J’aimerais suspendre le cours de la vie, rien qu’un moment, pour pouvoir lire tous les livres, regarder tous les films, aller à toutes les expos.
J’aimerais apprendre à peindre, chanter, jouer de mille instruments, créer des habits, construire une maison.
J’aimerais rencontrer chaque personne qui existe sur Terre.
Passer davantage de temps avec ceux·lles que j’aime.
J’aimerais avoir plus de temps pour réviser mes partiels, plus de temps pour trouver un stage, un travail, plus de temps pour appeler la caf.
J’aimerais avoir plus de temps pour être sérieuse.
Plus de temps pour faire la fête.
J’aimerais avoir le temps de m’ennuyer, de regarder dans le vague, de laisser toutes mes pensées aller et venir.
Avoir le temps de rêvasser, de m’inventer des histoires, de faire des plans, de trouver des idées.
Le temps de ressentir le vide, d’avoir peur, de me sentir seule.
Temps mélancolique, reposant, silencieux…
J’aimerais visiter tous les pays, apprendre toutes les langues, goûter tous les plats.
J’aimerais immortaliser chaque instant, remplir des albums photos, mettre tous mes souvenirs en vidéo.
J’aimerais du temps pour participer à toutes les manifs, créer les meilleurs slogans, les peindre sur des banderoles.
Le temps de bâtir des écoles, d’enseigner ce que j’aime, de faire des power point d’enfer.
Le temps d’apporter mon aide.
J’aimerais avoir plus de temps pour essayer tous les métiers, me tromper, apprendre, recommencer.
Plus de temps pour faire du droit, devenir juge, avocate, magistrate.
Beaucoup de temps pour toquer à toutes les portes et sensibiliser au réchauffement climatique.
Lire le rapport du GIEC puis faire les études nécessaires pour le comprendre.
Juste un peu plus de temps…
Pour gagner un Nobel de la paix, un prix Pulitzer et deux Oscars.
Laisse-moi le temps d’accumuler une fortune, de vivre mille vies, de payer mon Erasmus, mes To Good To Go à Carrefour city et ma chambre bien trop chère à Paris.
Donne-moi le temps de faire du stand-up, d’écrire un spectacle, de le jouer à l’Olympia.
Le temps de créer une chanson, d’en faire un clip, d’atteindre le million de vues.
Le temps de construire une carrière, d’être reconnue pour mon travail.
Le temps de créer un mouvement artistique, une école de pensée.
De figurer sur des frises chronologiques et dans les livres d’histoire.
Le temps de devenir célèbre, de donner des interviews, d’avoir une page Wikipédia.
Mais en écrivant ces mots, je perds du temps.

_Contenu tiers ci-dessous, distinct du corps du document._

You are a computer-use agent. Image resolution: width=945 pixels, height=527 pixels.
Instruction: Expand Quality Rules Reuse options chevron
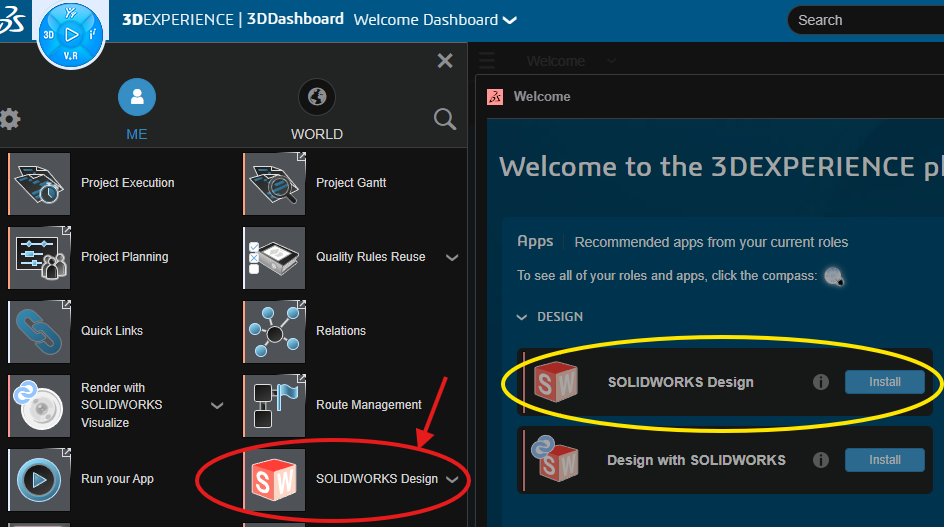(x=452, y=258)
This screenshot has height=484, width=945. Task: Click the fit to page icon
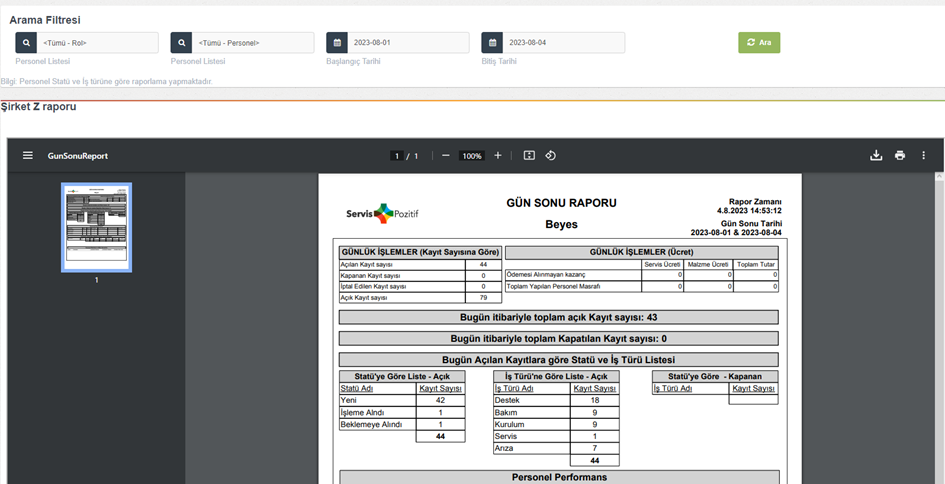(x=529, y=156)
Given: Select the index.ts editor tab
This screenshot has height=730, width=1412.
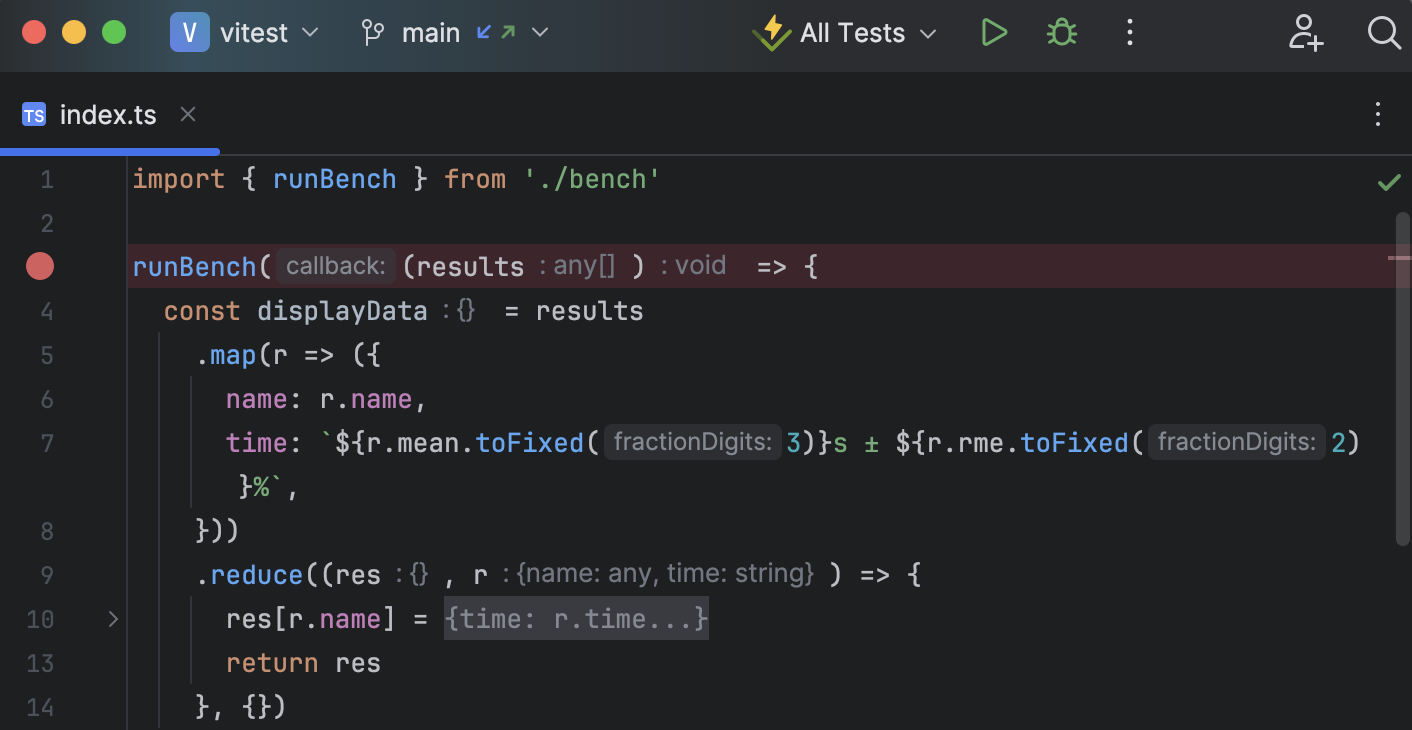Looking at the screenshot, I should (107, 114).
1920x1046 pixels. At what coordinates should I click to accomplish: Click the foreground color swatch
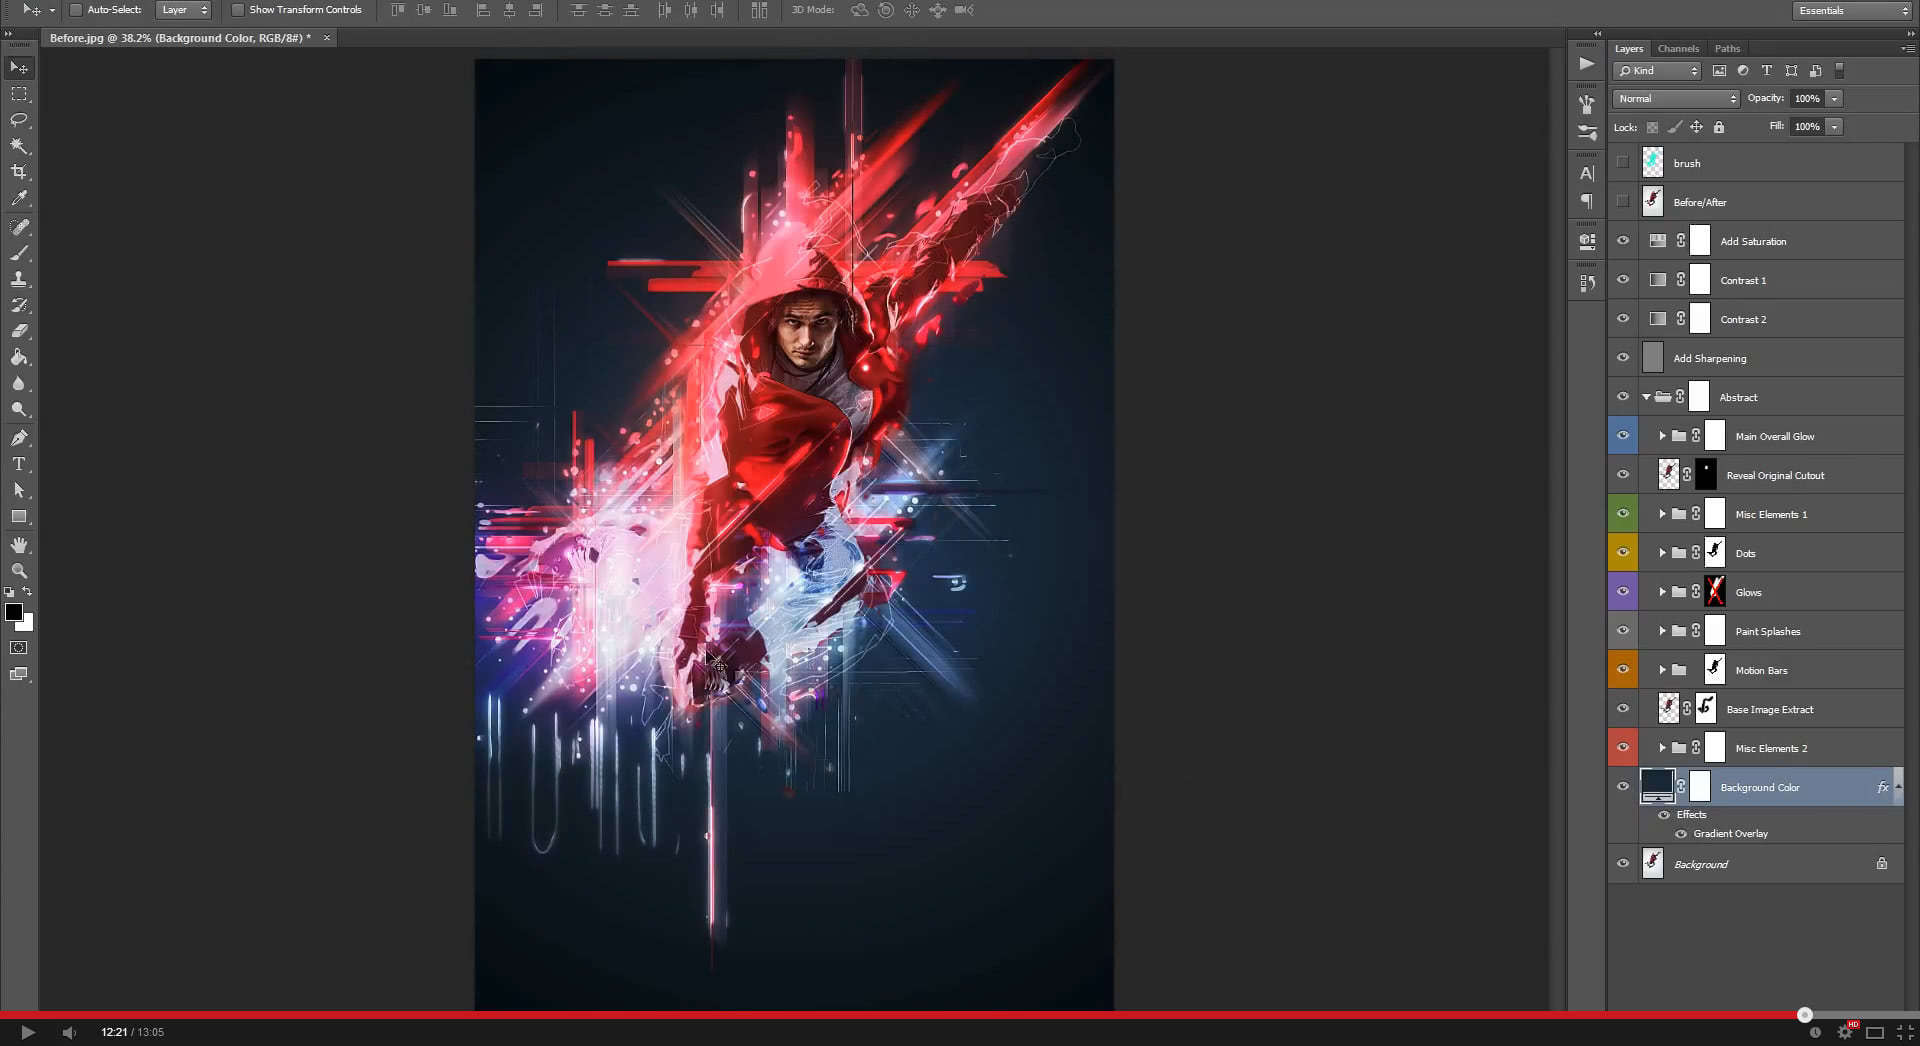pyautogui.click(x=14, y=612)
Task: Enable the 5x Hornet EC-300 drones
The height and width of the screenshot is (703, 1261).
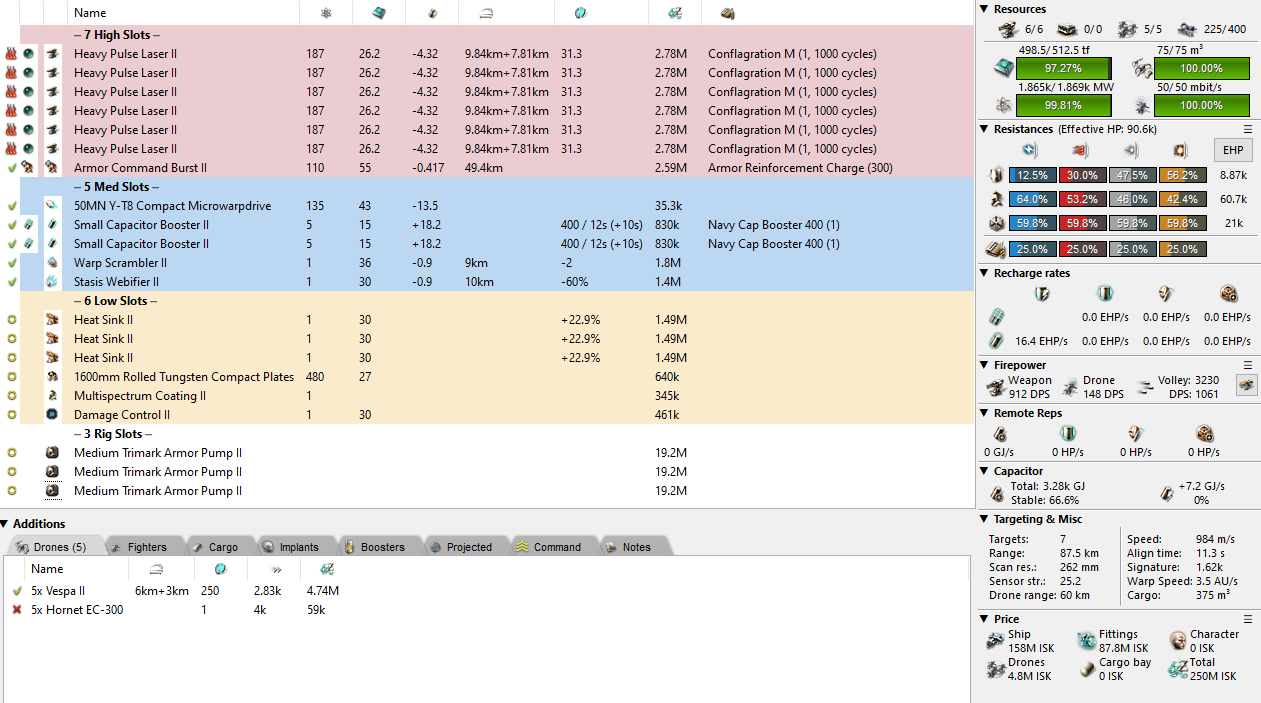Action: click(17, 610)
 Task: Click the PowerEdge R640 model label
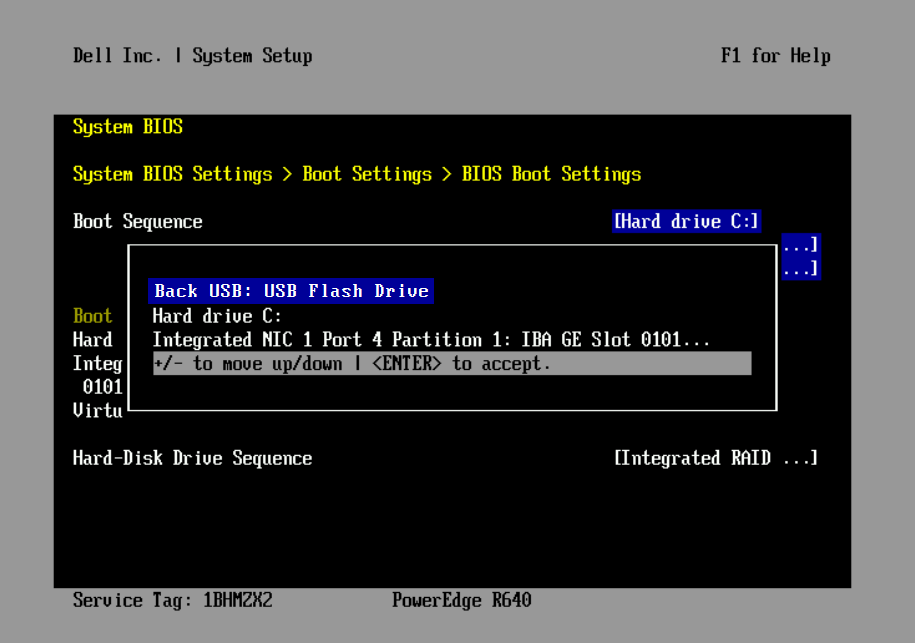tap(461, 600)
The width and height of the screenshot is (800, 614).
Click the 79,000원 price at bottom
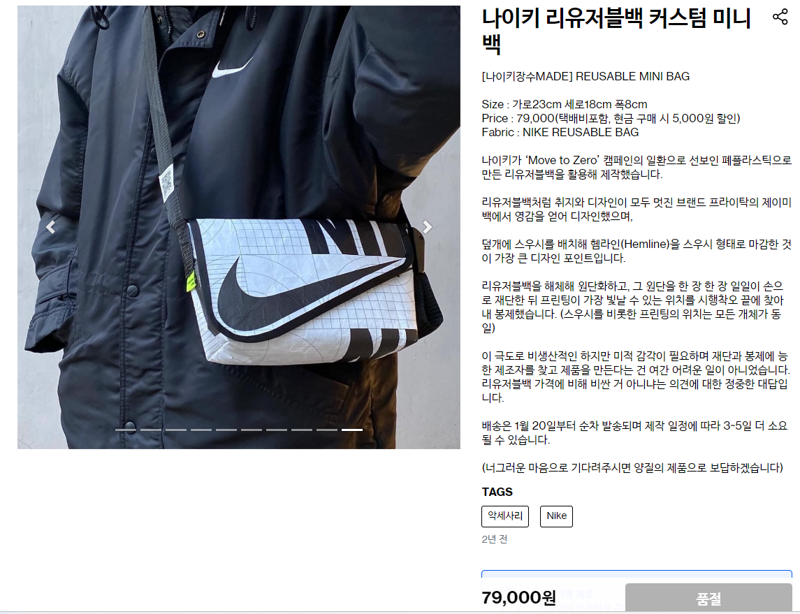point(518,597)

J’en perds à me lamenter sur ma condition humaine. Jamais ces rêves ne deviendront réalité. Pendant que je me morfonds, les grains s’écoulent dans le sablier.
Je ne sais pas quand mon heure sera venue, peut-être aurai-je encore moins de temps que prévu ? Y a-t-il encore du temps après mon temps ?
« Carpe Diem » disaient-ils à l’époque. Ce n’est pas parce Keen’V se l’est tatoué sur la main que je ne dois pas prendre l’expression au sérieux. « Yolo », « one life », c’est du pareil au même. Alors certes, les termes peuvent passer de mode, mais le propos reste valable. On peut mourir n’importe quand. Vraiment. Personne n’est à l’abri d’une collision avec un vélib’, qui ne s’est pas senti concerné par le feu rouge ! Alors profitons ; car personne ne peut le faire à notre place.
C’était mieux avant ? certainement pas ! C’est notre cerveau qui édulcore et adoucit nos souvenirs. Ne vous laissez pas avoir, sinon vous allez voter droite… C’est mieux maintenant, dans l’instant, là, tout de suite. Rien que cette lecture a fait passer votre journée de « pas terrible » à « un peu stylée ».
Alors tu sais quoi Père Noël ? Bah déjà, j’ai arrêté de croire en toi à l’aube de mes 7 ans, un 23 décembre au soir, quand j’ai vu mes parents emballer les paquets que TU étais censé m’apporter. Je ne compte donc pas sur toi pour réaliser mes souhaits. Femme forte et indépendante que je suis, je vais m’en trouver du temps. Certes je ne pourrai pas tout faire, mais choisir, c’est peut-être plus important. Et puis, j’ai toujours ce petit espoir d’apprendre que je suis un chat en réalité. Comme ça, je pourrai rentabiliser au maximum mes six autres vies.